(Stored records)
------

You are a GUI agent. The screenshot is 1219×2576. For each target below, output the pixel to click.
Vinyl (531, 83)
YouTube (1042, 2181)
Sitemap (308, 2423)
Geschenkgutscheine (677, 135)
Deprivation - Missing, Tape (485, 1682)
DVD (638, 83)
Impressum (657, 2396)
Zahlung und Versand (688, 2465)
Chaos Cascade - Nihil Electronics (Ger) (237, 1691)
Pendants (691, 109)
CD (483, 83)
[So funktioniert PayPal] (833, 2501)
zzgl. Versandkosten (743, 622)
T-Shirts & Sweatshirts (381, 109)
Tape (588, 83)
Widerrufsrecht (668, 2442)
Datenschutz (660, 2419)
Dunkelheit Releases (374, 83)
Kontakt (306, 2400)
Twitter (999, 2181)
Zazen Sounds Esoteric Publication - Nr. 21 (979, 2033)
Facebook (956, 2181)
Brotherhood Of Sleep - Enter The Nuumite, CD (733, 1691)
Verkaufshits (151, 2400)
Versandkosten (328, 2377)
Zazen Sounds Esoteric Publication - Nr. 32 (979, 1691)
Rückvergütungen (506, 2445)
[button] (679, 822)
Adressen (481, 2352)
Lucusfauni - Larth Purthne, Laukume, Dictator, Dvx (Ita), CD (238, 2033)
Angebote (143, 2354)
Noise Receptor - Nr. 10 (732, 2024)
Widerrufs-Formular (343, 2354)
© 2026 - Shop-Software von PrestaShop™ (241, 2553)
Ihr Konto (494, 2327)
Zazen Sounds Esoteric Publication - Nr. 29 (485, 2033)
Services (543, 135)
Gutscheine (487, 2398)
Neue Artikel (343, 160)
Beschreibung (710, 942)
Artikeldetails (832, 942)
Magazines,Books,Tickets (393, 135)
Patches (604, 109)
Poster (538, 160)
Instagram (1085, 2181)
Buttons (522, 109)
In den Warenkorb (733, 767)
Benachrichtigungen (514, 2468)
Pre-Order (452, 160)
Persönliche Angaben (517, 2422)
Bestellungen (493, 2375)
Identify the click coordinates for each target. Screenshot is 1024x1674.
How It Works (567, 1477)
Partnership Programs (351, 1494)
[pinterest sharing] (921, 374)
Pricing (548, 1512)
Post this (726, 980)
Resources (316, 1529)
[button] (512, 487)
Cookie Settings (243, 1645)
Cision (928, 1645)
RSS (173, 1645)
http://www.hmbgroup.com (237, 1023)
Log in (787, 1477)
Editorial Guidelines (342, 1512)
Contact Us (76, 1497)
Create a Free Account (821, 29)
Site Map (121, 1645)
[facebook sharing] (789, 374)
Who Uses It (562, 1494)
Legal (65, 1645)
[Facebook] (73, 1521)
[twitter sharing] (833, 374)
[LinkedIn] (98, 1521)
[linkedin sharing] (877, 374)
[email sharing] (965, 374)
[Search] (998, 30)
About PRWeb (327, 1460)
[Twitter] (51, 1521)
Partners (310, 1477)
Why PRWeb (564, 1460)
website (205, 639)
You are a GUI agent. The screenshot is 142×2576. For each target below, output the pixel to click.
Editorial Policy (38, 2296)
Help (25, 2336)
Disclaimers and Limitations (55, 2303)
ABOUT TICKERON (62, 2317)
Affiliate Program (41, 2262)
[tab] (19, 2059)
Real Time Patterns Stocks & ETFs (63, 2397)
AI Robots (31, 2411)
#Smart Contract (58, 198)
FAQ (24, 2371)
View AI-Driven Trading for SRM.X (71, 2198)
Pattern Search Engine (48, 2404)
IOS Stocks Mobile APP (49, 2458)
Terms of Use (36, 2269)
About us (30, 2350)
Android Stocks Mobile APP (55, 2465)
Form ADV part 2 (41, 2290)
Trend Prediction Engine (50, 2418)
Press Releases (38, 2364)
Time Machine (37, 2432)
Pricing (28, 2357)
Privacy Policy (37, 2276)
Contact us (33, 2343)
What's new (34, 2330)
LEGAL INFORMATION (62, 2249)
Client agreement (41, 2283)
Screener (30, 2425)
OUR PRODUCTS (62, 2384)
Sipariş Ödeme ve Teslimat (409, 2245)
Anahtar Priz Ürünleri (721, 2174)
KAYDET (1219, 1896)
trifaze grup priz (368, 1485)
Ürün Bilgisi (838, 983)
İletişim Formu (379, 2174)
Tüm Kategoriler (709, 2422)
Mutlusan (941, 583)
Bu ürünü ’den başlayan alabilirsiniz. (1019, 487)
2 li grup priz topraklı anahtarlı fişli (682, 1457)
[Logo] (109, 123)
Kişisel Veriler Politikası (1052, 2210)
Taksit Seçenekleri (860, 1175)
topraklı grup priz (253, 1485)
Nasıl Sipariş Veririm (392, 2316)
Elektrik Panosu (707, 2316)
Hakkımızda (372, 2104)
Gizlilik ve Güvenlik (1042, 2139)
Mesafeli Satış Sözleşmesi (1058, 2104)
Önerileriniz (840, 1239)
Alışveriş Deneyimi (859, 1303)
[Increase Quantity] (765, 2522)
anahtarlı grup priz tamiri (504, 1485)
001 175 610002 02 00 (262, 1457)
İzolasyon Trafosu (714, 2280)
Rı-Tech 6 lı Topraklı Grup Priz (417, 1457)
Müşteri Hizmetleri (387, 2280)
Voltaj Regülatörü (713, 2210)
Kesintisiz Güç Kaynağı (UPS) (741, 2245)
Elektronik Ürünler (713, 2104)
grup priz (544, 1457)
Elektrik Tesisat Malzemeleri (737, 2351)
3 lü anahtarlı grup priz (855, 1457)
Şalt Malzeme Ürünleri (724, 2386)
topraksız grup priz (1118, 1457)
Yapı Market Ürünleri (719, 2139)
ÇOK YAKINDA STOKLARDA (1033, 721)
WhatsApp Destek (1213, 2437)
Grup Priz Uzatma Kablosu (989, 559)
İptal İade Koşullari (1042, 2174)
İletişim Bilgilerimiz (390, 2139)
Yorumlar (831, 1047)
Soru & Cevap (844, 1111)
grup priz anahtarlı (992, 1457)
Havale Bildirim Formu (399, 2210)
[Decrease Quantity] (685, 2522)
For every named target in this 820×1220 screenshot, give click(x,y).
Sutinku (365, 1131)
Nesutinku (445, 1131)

------

Work task ->
In the entries, how many lines include the string "Stocks"? Only the number should be given.

Written answer ->
3